**Your objective:**
Reproduce the records precisely. Omit every picture.

**The input:**

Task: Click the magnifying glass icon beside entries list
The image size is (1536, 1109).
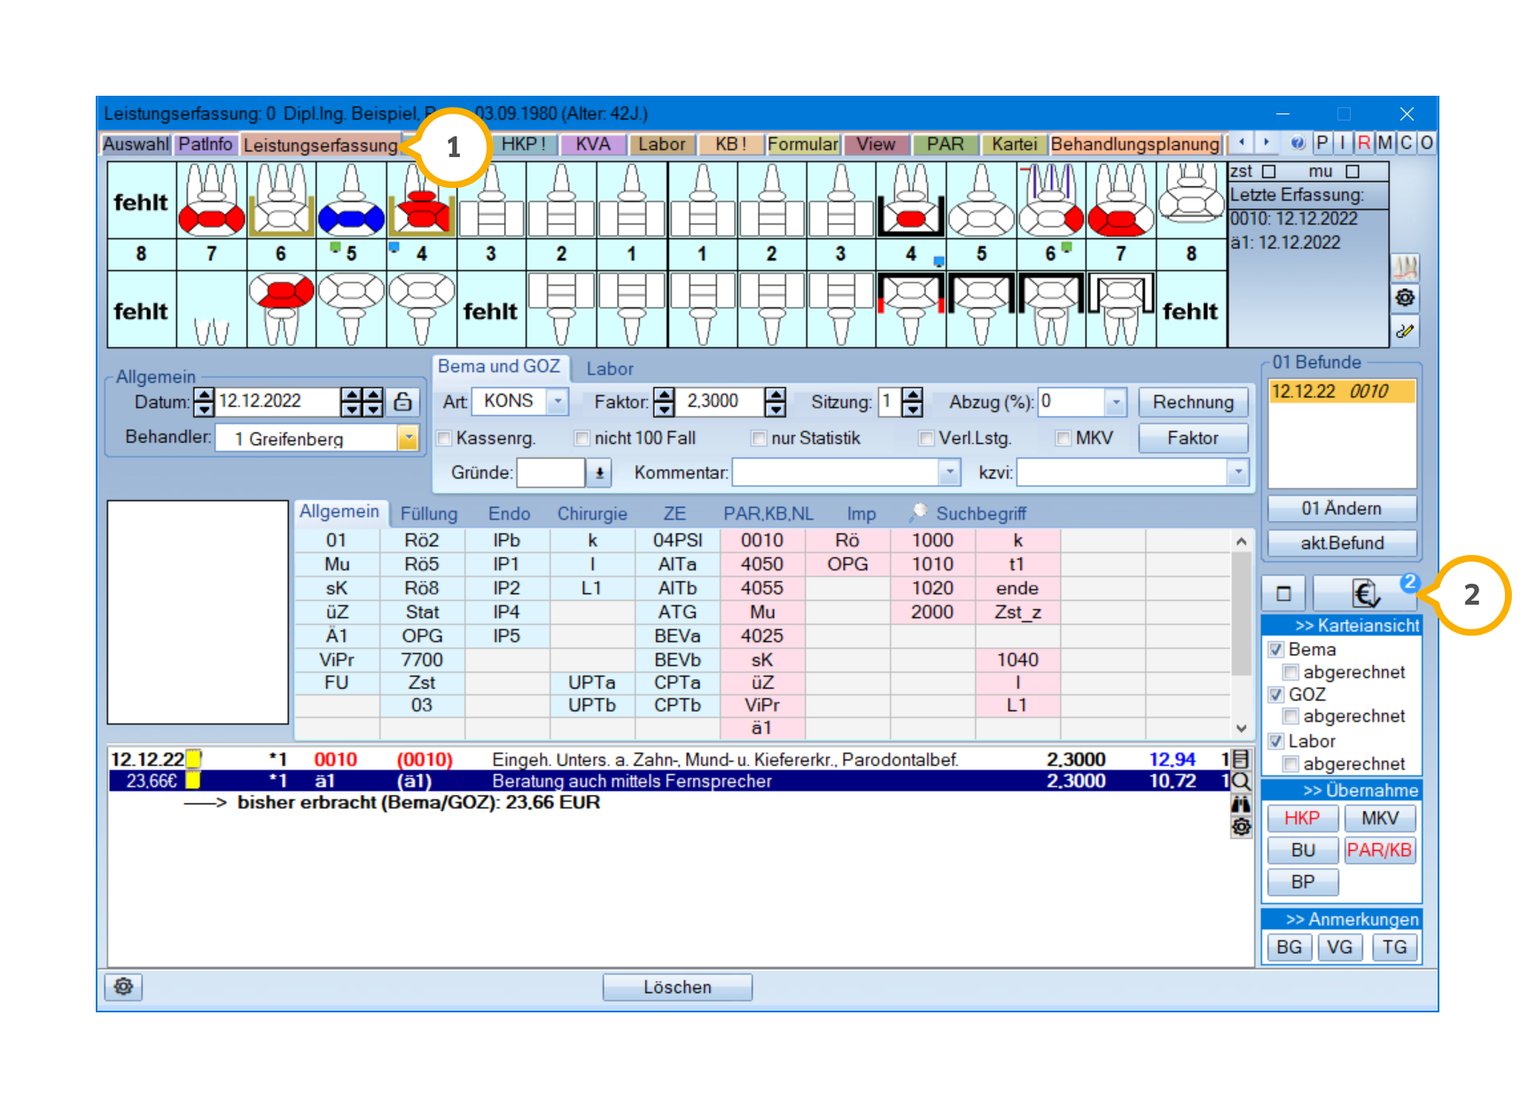Action: tap(1241, 782)
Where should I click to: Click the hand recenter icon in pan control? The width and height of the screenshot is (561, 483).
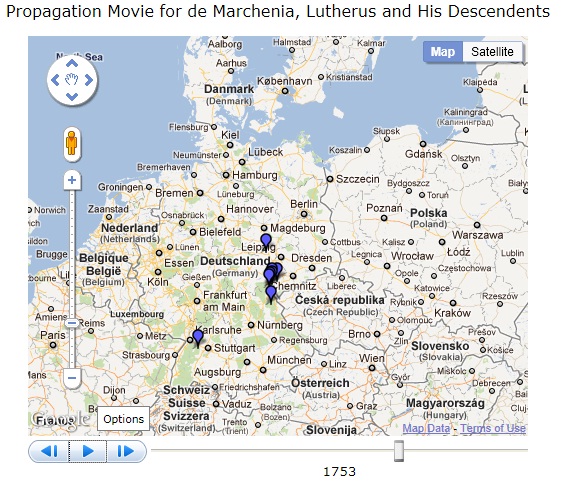click(x=72, y=79)
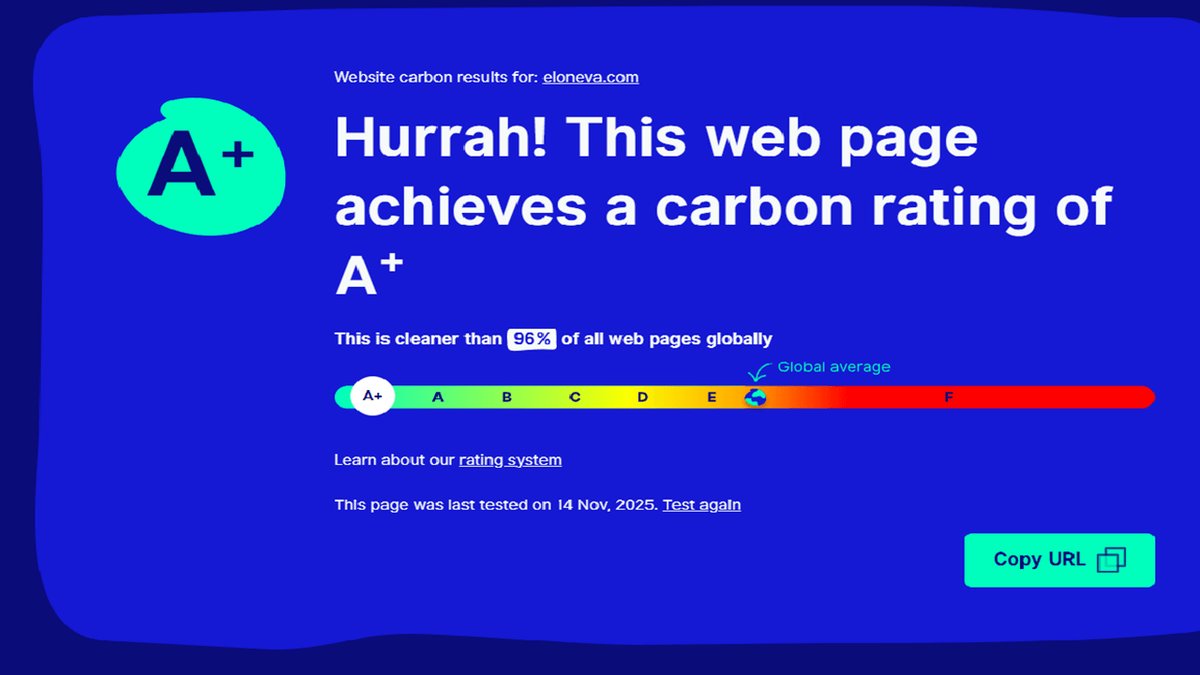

**Exercise output:**
Task: Click the magnifying glass icon beside entries list
The image size is (1536, 1109).
Action: tap(1241, 782)
Where should I click to: Click the hand recenter icon in pan control? The width and height of the screenshot is (561, 483).
click(x=72, y=79)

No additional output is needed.